◆ EXERCISE GOAL
Reproduce the lines in the records below verbatim, beginning at the line that has "The width and height of the screenshot is (358, 357)." and stopping after the line that has "Select the High".

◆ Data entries
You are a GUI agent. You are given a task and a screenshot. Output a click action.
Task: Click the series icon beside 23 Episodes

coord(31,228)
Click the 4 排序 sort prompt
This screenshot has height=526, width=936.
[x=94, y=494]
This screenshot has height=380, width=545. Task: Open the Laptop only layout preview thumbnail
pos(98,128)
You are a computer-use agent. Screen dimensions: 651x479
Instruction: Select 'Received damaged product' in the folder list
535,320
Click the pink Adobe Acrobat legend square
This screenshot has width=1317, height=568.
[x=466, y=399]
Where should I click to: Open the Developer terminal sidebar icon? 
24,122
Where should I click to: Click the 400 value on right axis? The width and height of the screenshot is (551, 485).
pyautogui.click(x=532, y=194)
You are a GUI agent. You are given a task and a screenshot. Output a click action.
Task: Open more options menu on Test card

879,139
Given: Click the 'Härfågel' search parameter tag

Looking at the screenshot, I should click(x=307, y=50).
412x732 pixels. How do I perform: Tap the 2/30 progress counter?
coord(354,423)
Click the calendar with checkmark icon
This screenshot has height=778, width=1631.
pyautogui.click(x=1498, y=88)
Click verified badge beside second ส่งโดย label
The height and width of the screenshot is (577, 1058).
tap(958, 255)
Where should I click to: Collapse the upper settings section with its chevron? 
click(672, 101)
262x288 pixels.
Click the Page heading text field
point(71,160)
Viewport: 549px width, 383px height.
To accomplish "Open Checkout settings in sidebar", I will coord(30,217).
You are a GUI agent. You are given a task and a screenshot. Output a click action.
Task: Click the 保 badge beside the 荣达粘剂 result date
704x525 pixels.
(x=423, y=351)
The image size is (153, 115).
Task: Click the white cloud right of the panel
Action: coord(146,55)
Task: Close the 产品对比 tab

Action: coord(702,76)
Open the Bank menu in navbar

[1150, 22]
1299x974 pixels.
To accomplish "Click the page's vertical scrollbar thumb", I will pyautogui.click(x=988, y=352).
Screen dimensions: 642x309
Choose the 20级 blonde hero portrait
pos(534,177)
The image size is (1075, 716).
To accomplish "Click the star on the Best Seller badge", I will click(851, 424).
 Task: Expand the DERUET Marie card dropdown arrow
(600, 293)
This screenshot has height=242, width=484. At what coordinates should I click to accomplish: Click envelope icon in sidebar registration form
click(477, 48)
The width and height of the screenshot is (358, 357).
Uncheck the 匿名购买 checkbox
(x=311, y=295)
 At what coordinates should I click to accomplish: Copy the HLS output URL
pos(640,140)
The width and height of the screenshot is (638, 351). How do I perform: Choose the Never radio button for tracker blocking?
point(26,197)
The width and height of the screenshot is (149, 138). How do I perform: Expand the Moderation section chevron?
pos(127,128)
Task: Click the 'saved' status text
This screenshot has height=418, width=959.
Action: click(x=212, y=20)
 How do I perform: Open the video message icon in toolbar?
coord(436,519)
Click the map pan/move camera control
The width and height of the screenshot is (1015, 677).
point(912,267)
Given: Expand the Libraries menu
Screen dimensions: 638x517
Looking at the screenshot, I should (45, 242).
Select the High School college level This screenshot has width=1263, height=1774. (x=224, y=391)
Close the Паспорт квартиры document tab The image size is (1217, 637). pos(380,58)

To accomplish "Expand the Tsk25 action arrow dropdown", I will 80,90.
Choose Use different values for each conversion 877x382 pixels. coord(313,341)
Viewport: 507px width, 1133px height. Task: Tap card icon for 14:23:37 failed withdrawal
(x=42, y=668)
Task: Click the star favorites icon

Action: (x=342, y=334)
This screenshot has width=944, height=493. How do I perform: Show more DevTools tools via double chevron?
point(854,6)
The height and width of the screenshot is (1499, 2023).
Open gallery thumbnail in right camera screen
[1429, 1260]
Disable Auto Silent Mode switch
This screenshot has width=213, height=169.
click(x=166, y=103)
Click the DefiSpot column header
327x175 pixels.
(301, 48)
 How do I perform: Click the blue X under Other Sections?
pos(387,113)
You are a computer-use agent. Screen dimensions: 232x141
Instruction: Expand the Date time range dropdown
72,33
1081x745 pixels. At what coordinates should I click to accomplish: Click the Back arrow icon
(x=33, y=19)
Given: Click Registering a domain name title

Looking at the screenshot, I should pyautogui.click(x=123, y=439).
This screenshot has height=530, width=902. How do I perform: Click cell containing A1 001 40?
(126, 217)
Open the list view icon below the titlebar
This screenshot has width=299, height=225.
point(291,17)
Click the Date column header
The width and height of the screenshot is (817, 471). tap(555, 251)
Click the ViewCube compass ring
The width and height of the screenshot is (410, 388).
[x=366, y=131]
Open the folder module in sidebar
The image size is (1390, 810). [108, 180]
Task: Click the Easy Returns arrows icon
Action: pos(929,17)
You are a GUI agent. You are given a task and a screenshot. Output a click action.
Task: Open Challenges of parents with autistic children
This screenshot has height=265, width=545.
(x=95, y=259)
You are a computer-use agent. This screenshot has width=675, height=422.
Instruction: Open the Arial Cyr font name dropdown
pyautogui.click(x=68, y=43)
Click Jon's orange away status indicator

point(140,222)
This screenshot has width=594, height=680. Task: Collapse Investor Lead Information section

◆ RESPONSE FOR THIS EXERCISE
The width and height of the screenshot is (358, 357).
Uncheck the 匿名购买 checkbox
(x=311, y=295)
 At what coordinates should I click to accomplish: Copy the HLS output URL
pos(640,140)
The width and height of the screenshot is (638, 351). How do I perform: Choose the Never radio button for tracker blocking?
point(26,197)
The width and height of the screenshot is (149, 138). How do I perform: Expand the Moderation section chevron?
pos(127,128)
Task: Click the 'saved' status text
This screenshot has height=418, width=959.
Action: click(x=212, y=20)
 How do I perform: Open the video message icon in toolbar?
coord(436,519)
Click the map pan/move camera control
The width and height of the screenshot is (1015, 677).
point(912,267)
Given: Expand the Libraries menu
Screen dimensions: 638x517
Looking at the screenshot, I should (45, 242).
Select the High School college level This screenshot has width=1263, height=1774. (x=224, y=391)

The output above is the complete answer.